EXERCISE DIRECTIONS. Copy, from the entries below, each line where the word "this" can be found.

STORED DATA.
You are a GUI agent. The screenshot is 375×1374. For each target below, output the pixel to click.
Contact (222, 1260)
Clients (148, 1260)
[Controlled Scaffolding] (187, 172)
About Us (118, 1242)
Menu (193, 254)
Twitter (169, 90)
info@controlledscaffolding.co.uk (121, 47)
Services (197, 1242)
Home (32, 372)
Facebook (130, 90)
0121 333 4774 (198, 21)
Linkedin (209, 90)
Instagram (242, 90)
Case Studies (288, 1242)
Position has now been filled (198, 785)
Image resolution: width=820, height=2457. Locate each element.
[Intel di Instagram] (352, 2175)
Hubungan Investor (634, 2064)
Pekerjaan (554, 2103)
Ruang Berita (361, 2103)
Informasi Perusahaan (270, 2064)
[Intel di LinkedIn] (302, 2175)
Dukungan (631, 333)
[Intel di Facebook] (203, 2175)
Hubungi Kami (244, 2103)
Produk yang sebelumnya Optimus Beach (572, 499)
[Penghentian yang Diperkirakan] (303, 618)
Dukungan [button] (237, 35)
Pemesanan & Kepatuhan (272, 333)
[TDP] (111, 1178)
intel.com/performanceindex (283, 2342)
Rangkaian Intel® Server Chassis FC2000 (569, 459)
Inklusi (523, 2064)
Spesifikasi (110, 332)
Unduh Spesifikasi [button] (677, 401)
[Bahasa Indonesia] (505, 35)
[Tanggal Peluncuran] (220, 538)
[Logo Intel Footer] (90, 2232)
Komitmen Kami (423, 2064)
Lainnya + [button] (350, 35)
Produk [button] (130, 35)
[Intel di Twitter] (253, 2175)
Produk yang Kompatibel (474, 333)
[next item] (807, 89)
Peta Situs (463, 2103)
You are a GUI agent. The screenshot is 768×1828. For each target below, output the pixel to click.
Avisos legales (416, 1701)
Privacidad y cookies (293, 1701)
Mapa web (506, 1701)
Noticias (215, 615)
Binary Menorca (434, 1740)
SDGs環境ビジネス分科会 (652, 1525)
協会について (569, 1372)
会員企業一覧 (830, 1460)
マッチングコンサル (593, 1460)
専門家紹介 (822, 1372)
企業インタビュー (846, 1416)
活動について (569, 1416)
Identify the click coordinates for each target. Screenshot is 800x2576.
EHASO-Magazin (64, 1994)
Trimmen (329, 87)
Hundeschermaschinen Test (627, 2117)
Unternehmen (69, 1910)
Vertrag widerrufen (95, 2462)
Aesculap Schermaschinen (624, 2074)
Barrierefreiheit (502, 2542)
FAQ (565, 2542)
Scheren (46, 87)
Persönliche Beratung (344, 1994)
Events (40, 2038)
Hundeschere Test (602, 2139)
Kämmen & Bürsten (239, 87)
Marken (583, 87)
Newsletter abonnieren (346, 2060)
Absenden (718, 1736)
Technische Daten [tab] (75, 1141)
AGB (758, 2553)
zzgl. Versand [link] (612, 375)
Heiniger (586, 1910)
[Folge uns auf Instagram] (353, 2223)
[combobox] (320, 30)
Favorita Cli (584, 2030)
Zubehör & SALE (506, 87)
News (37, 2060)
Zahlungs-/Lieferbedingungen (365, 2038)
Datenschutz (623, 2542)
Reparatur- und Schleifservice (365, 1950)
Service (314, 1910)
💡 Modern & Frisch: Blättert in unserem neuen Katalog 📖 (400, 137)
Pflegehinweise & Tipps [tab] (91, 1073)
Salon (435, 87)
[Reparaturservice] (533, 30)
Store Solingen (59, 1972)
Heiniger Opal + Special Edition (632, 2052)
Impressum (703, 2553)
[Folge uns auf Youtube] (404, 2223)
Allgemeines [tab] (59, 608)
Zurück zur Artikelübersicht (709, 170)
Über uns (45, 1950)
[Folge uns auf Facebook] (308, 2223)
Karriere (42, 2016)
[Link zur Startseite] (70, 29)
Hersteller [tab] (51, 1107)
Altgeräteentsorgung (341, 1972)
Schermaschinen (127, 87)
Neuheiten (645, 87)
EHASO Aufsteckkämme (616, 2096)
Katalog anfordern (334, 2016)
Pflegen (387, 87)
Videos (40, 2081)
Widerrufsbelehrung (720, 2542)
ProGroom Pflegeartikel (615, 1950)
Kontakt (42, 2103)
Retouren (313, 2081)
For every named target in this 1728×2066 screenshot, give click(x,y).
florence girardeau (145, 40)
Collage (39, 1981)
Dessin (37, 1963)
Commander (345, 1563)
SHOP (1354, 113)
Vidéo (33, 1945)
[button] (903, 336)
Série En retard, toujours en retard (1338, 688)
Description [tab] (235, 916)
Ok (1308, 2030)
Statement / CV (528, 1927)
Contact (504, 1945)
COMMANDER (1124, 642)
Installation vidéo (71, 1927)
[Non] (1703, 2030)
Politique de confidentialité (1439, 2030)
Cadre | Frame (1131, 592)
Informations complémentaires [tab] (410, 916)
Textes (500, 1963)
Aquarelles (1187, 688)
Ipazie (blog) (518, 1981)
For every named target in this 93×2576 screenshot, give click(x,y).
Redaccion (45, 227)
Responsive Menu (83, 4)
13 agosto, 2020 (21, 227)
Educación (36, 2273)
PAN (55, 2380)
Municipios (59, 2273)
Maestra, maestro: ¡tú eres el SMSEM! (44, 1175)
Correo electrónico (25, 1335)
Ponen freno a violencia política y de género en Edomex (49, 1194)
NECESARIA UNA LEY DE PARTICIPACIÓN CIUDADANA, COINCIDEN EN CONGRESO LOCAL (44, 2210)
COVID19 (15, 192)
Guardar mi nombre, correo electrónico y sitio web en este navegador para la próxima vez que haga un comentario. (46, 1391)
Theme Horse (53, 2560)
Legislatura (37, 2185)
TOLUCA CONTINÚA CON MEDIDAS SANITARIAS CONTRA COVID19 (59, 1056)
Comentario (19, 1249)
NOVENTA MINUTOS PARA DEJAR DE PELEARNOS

EXERCISE RESULT.
For every named target in this 1728×2066 screenshot, give click(x,y).
For every named target in this 93×2576 screenshot, give click(x,y).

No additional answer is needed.